PURPOSE: The use of heat and moisture exchangers (HME) during noninvasive ventilation (NIV) can increase the work of breathing, decrease alveolar ventilation, and deliver less humidity in comparison with heated humidifiers (HH). We tested the hypothesis that the use of HH during NIV with ICU ventilators for patients with acute respiratory failure would decrease the rate of intubation (primary endpoint) as compared with HME. METHODS: We conducted a multicenter randomized controlled study in 15 centers. After stratification by center and type of respiratory failure (hypoxemic or hypercapnic), eligible patients were randomized to receive NIV with HH or HME. RESULTS: Of the 247 patients included, 128 patients were allocated to the HME group and 119 to the HH group.
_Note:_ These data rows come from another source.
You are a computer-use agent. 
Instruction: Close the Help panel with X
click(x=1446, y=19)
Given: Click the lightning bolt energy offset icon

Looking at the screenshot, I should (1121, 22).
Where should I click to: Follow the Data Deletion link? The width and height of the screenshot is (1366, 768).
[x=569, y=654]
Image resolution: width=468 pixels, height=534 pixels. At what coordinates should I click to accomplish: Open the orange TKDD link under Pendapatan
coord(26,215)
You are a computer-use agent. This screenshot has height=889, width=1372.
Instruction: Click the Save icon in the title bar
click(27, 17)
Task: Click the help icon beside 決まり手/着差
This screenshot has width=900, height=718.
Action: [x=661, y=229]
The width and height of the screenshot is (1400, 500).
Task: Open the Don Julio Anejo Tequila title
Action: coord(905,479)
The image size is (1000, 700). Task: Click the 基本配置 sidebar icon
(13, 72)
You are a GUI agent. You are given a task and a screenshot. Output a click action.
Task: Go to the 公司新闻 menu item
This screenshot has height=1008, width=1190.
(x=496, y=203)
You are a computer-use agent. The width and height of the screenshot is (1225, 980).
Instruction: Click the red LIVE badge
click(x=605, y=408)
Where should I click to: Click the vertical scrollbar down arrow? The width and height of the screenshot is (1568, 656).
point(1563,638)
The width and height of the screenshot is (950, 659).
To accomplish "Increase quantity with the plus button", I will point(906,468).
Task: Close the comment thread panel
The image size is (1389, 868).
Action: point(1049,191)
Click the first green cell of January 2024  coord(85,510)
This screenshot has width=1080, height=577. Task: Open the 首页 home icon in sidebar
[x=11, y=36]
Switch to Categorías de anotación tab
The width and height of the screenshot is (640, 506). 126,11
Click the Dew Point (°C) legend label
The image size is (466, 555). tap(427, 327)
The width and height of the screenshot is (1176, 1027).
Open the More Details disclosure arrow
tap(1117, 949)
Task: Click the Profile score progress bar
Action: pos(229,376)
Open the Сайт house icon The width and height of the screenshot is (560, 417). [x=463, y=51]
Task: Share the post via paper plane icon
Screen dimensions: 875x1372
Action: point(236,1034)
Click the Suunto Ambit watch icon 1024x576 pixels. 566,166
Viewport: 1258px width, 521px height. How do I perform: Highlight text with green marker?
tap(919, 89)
Patients were comparable at baseline. The intubation rate was not significantly different: 29.7% in the HME group and 36.9% in the HH group (p = 0.28). PaCO2 did not significantly differ between the two arms, even in the subgroup of hypercapnic patients. No significant difference was observed for NIV duration, ICU and hospital LOS, or ICU mortality (HME 14.1 vs. HH 21.5%, p = 0.18). CONCLUSIONS: In this study, the short-term physiological benefits of HH in comparison with HME during NIV with ICU ventilators were not observed, and no difference in intubation rate was found. The physiologic effects may have been obscured by leaks or other important factors in the clinical settings. This study does not support the recent recommendation favoring the use of HH during NIV with ICU ventilators.